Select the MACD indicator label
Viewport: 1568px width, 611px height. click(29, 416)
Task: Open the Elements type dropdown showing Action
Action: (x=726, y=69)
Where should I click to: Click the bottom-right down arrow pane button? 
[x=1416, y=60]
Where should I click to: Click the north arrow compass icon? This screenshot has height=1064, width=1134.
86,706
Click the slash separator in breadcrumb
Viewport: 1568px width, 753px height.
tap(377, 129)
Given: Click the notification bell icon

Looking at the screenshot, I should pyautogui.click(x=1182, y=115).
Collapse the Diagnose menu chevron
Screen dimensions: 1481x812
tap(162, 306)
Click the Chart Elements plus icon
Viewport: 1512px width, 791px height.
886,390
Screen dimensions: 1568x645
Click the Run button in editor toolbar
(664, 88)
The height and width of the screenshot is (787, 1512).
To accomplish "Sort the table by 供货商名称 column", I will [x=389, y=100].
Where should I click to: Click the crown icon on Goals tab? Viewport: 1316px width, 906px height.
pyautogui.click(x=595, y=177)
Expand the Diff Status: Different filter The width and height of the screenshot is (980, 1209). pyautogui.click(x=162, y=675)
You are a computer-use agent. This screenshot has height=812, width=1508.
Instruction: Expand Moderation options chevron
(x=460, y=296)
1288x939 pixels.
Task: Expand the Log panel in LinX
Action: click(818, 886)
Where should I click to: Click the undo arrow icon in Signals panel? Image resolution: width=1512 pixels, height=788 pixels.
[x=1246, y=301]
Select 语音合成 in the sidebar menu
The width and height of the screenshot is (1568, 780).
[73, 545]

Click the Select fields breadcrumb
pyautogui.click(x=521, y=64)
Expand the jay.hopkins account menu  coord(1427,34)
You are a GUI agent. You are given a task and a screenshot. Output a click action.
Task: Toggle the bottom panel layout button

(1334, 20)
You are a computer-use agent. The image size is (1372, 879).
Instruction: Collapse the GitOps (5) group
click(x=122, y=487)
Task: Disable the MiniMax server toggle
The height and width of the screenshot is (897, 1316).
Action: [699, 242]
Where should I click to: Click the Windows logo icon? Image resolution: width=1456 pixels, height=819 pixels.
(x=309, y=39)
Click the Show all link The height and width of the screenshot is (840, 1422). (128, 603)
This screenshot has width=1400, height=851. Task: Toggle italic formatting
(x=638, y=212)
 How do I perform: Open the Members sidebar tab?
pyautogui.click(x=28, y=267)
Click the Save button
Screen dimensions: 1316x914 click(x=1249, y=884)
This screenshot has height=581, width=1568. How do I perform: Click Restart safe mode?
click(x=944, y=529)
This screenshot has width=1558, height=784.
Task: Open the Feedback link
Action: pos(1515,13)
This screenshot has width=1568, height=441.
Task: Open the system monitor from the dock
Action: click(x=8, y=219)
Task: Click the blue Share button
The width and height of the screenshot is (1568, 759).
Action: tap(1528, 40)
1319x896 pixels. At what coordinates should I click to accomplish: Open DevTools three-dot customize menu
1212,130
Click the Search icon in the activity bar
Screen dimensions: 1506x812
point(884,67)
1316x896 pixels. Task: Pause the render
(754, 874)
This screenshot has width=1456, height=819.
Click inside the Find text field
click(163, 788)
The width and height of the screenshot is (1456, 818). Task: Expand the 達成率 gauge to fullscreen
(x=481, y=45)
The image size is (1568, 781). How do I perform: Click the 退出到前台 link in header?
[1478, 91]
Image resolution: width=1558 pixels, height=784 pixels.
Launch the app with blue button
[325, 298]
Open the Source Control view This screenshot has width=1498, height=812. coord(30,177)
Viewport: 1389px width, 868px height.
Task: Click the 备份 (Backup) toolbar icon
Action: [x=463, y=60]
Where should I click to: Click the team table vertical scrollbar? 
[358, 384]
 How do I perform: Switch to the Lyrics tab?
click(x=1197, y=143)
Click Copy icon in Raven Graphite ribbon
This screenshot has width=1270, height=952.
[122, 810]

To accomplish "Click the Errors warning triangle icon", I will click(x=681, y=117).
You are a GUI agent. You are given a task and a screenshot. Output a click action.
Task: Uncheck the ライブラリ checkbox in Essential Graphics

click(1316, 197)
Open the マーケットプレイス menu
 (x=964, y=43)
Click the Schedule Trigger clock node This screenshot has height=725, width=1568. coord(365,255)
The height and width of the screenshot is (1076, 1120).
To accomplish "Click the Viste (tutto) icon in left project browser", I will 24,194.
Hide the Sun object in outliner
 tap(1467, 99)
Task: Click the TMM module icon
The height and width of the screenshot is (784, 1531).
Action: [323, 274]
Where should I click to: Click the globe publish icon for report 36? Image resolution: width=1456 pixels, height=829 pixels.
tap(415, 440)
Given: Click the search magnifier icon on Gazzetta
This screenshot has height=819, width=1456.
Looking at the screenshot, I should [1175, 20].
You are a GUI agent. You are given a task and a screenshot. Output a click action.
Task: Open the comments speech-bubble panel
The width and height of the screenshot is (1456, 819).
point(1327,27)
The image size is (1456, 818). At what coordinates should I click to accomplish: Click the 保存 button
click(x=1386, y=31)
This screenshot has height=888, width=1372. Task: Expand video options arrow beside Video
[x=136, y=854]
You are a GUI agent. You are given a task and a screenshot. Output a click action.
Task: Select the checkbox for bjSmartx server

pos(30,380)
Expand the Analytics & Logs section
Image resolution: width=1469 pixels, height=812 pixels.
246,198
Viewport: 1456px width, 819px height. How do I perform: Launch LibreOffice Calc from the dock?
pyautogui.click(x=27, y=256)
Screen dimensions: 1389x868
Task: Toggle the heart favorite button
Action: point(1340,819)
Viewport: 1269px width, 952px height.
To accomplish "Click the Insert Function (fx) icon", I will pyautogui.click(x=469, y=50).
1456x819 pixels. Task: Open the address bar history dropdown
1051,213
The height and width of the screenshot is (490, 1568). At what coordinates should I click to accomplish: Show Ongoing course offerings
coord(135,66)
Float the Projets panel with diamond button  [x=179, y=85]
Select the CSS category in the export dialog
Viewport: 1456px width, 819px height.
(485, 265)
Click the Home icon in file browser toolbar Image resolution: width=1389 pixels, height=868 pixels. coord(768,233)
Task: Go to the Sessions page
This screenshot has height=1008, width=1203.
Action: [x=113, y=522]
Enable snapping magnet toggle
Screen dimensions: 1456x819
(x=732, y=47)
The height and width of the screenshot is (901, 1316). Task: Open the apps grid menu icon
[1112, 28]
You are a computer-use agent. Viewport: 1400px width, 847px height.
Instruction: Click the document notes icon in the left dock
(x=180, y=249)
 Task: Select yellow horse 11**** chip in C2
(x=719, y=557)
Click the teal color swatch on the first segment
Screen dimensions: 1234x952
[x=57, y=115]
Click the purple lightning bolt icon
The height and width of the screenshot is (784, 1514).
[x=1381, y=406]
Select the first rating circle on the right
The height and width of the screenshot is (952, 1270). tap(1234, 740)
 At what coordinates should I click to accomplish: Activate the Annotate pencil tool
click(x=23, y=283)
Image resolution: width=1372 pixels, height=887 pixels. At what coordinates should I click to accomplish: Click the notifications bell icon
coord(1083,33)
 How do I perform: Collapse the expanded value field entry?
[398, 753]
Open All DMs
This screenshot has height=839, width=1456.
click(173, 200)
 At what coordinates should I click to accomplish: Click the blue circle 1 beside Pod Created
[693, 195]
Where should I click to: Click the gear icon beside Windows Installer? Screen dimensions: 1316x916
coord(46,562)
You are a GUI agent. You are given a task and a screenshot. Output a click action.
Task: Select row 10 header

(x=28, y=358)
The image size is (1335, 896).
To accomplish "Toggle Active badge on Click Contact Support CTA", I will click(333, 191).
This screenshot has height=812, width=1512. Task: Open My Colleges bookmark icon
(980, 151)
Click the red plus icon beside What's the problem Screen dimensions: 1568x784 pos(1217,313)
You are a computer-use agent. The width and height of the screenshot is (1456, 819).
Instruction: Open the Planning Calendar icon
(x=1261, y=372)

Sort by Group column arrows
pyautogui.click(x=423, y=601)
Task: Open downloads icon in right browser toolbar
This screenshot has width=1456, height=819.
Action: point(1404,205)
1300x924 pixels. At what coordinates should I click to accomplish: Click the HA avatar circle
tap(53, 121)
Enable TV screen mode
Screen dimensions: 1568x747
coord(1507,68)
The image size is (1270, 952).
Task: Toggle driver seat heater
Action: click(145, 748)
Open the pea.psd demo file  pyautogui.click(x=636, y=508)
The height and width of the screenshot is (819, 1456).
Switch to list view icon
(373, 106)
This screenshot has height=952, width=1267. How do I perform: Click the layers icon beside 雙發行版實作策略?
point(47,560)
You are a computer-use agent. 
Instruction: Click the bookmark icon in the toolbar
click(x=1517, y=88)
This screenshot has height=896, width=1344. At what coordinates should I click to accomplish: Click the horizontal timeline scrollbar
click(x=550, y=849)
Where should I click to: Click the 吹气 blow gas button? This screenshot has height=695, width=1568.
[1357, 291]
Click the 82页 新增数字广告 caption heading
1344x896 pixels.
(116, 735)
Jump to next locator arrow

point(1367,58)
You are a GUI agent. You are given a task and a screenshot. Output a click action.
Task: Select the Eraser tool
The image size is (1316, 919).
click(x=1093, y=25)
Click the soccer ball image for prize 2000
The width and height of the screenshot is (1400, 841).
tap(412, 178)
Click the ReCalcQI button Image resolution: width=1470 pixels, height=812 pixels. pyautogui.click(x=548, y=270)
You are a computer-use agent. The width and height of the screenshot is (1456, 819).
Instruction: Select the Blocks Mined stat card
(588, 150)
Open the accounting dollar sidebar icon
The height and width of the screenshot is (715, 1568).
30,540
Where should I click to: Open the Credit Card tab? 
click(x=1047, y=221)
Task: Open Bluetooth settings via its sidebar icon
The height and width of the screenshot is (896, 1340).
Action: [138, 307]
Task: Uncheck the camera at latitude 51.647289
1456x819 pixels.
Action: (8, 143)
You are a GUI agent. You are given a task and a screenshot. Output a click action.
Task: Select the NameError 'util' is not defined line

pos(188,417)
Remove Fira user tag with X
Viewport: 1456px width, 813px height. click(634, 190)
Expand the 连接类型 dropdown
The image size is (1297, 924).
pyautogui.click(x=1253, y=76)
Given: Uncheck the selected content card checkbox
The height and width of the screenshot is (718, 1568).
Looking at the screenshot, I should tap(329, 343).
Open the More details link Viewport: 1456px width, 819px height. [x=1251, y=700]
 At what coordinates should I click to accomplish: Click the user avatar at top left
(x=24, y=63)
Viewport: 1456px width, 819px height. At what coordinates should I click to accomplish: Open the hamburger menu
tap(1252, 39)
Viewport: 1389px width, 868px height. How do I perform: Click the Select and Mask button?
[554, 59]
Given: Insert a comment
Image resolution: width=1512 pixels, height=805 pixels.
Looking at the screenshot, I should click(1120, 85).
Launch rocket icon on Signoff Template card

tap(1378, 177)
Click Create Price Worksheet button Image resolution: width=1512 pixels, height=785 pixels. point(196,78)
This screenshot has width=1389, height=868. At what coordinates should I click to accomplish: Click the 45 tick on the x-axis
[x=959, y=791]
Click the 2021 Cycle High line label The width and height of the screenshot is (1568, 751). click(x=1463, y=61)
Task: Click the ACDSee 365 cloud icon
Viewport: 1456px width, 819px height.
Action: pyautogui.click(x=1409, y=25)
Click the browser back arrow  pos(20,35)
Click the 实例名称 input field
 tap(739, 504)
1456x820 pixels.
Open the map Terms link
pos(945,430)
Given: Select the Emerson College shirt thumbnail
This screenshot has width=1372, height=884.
□ □ □
* _Aim of the exercise_: Copy each line above that contains the word "will".

* _Response to this exercise_:
To accomplish "Sort the table by 供货商名称 column", I will [x=389, y=100].
To accomplish "Click the Errors warning triangle icon", I will click(x=681, y=117).
To accomplish "Click the Viste (tutto) icon in left project browser", I will 24,194.
To accomplish "Click the Insert Function (fx) icon", I will pyautogui.click(x=469, y=50).
To accomplish "Toggle Active badge on Click Contact Support CTA", I will click(333, 191).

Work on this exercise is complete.